Geraghty, who was appointed by President Joe Biden, said she understood the high level of interest in her ruling and that she would make a decision “as soon as I possibly can.”

“I need to process the evidence we’ve heard over the past two days,” she said. “I’m going to take some additional time to make sure I get this right.”

Civil rights organizations — including the American Civil Liberties Union of Georgia, the Human Rights Campaign and the Southern Poverty Law Center — argued on behalf of the families that the law needed to be put on hold while the challenge makes its way through the court system because it takes away the rights of parents to make health care decisions for their children.

“Gender dysphoria is a real and serious medical condition that is highly treatable (under) the well-established standards of care,” said Ben Bradshaw, an attorney representing the families. Gender dysphoria — the distress that comes from feeling you’re not the gender you were assigned at birth — is a diagnosis often given to transgender people.

“The evidence confirms that these treatments lead to positive outcomes,” Bradshaw said. “They make people better and alleviate the distress. Isn’t that the point of medical care?”

The law — passed during the 2023 legislative session and signed by Gov. Brian Kemp in March — took effect July 1.

Dr. Meredithe McNamara, a professor of pediatrics who specializes in adolescent medicine and has treated children with gender dysphoria, testified that the benefits of providing care to transgender minors vastly outweighs risks associated with testosterone or estrogen treatments.

“The benefits of gender-affirming care for trans adolescents are particularly profound ... (and) can divert someone from an adolescence of distress,” she said.

Attorneys for the state said the court should deny the move to put a hold on the law because state government “has wide latitude to regulate medical procedures,” especially when the risks outweigh the benefits.
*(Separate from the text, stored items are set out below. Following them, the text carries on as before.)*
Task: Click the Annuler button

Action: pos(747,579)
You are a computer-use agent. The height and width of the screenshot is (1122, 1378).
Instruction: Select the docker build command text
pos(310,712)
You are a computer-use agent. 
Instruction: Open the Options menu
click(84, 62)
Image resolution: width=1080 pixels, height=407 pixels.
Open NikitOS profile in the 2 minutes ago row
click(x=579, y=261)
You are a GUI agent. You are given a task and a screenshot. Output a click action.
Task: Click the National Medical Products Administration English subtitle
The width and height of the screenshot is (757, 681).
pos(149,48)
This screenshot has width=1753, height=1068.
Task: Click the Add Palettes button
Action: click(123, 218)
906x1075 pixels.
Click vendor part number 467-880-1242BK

“If you’re going to administer something with risks, the benefits must be profound,” said Jeffrey M. Harris, an attorney representing the state. “And the evidence just doesn’t show that.”

Dr. Paul Hruz, a pediatric endocrinologist and professor of pediatrics at the Washington University School of Medicine, testified that the quality of the evidence provided in U.S. studies on the treatment of gender dysphoria in minors is low because of “confounding variables.”

Hruz said most transgender people are treated with both medical care, such as the hormone replacement therapy, and counseling.

“Most of these studies show association,” he said. “We can’t conclude that it’s the hormone therapy and not the psychotherapy.”

Hruz said he has never treated minors for gender dysphoria.

Several Georgia families filed a federal lawsuit against the state in June asking the courts to stop the measure from going into effect, saying it takes away the rights of parents to make health care decisions for their children. The complaint was filed a little more than a day before the law was set to take effect on July 1.

Georgia’s law, Senate Bill 140, bans health care professionals from giving hormones such as estrogen and testosterone to transgender minors. Doctors also are not allowed to perform surgeries on children seeking to align with their gender identity.

Some federal judges have stopped similar laws from taking effect in other states, including Alabama and Florida, as the cases make their way through the court process. The 6th U.S. Circuit of Appeals allowed similar laws to take effect in Kentucky and Tennessee after lower federal judges initially blocked them.

Supporters of SB 140 say it protects children from taking steps toward gender transition that are permanent. Opponents say the law goes against published medical “standards of care” and will end up hurting transgender children, who commit suicide at a higher rate than their nontransgender peers.

Medical professionals are still allowed to prescribe a hormone treatment that aims to delay puberty or stop it from progressing under the law. Children who don’t identify with their biological sex at a young age are often prescribed the puberty blockers.

SB 140 also allows minors to continue receiving hormone treatments if they began before July 1.